Rows of pointing data:
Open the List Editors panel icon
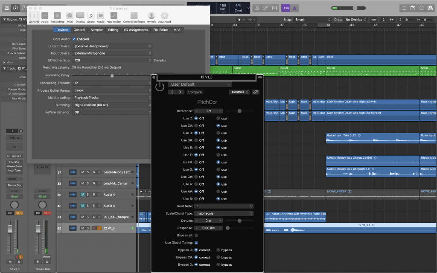The width and height of the screenshot is (437, 273). (404, 7)
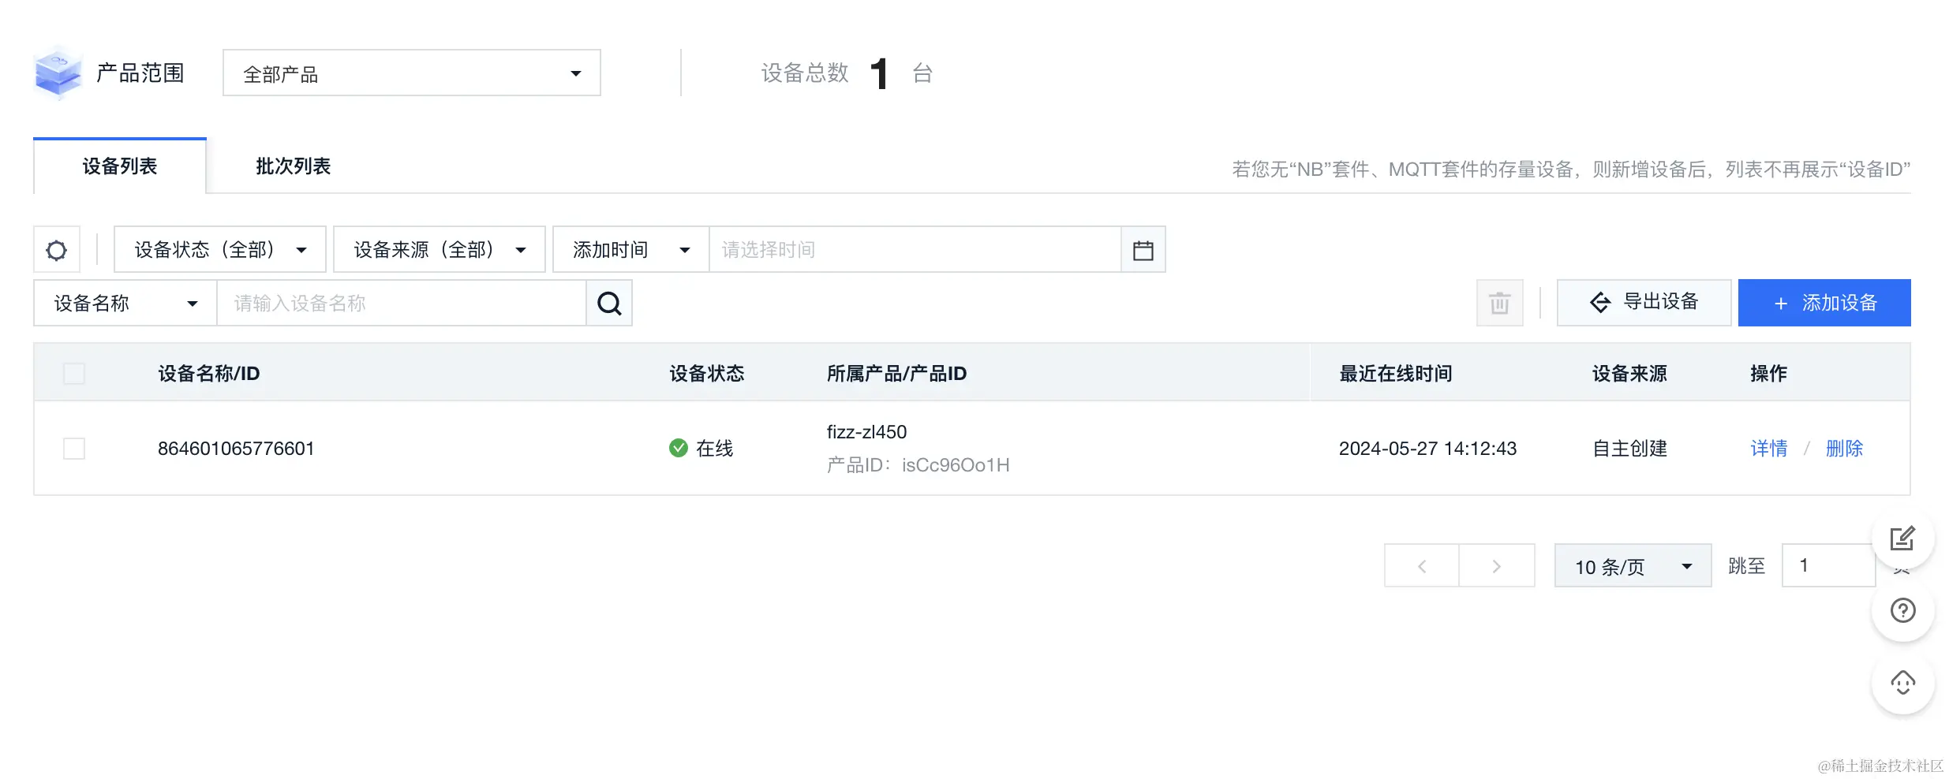Open the floating edit feedback icon
Image resolution: width=1949 pixels, height=779 pixels.
1902,539
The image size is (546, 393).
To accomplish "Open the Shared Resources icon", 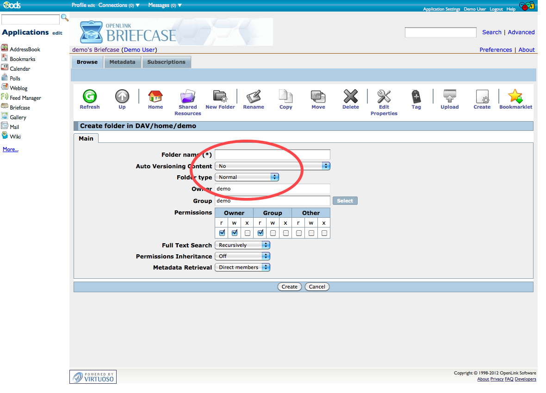I will 188,97.
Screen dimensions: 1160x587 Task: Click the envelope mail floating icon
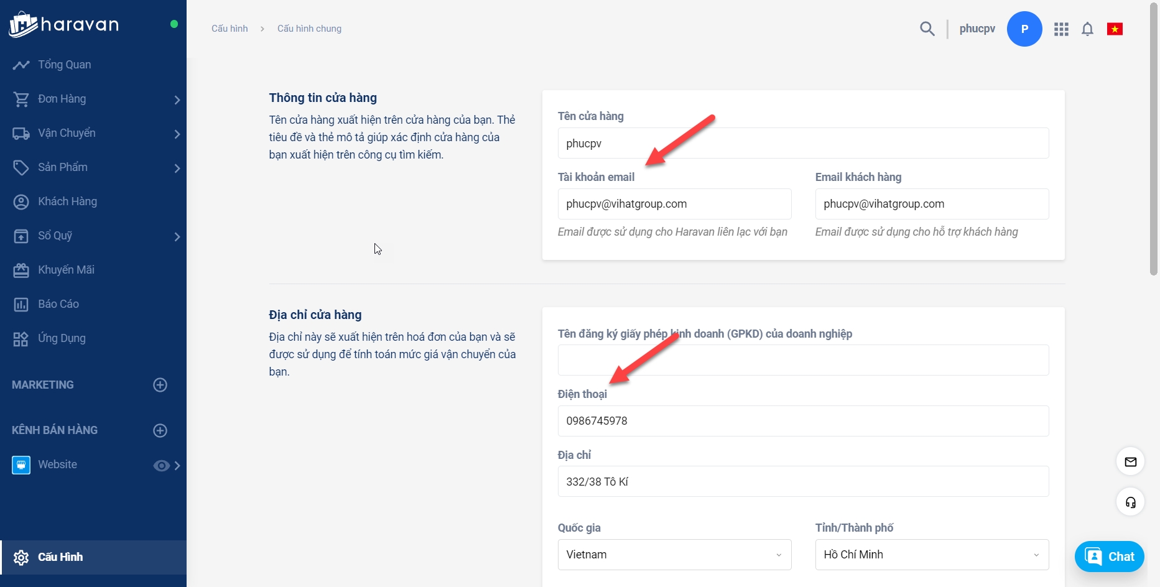[x=1130, y=461]
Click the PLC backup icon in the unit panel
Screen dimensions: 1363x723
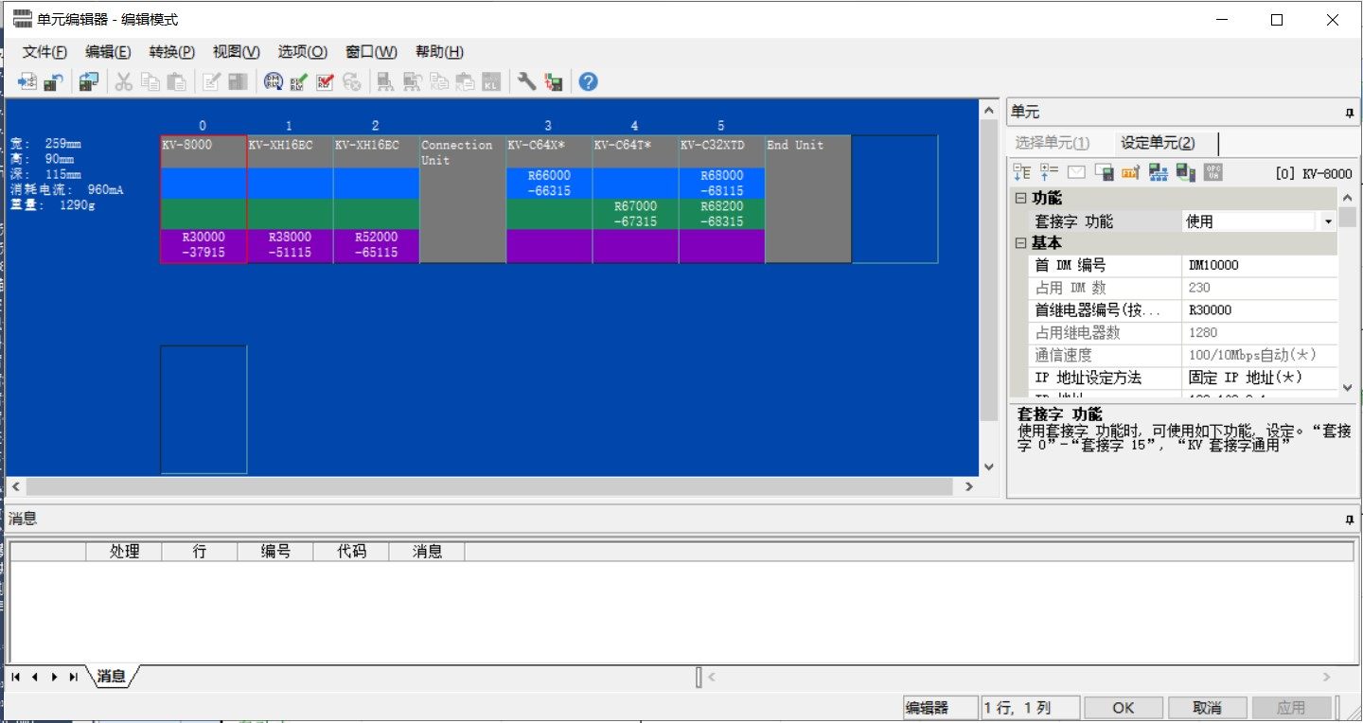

GIVEN PROBLEM
Turn the listing, starting at the line that contains "Screen dimensions: 1160x587" and ending at the end of the listing, into a numbered list. Skip blank lines and omit the pictures.

TASK SOLUTION
1. Screen dimensions: 1160x587 Task: Click the envelope mail floating icon
2. [x=1130, y=461]
3. Click the PLC backup icon in the unit panel
4. Screen dimensions: 1363x723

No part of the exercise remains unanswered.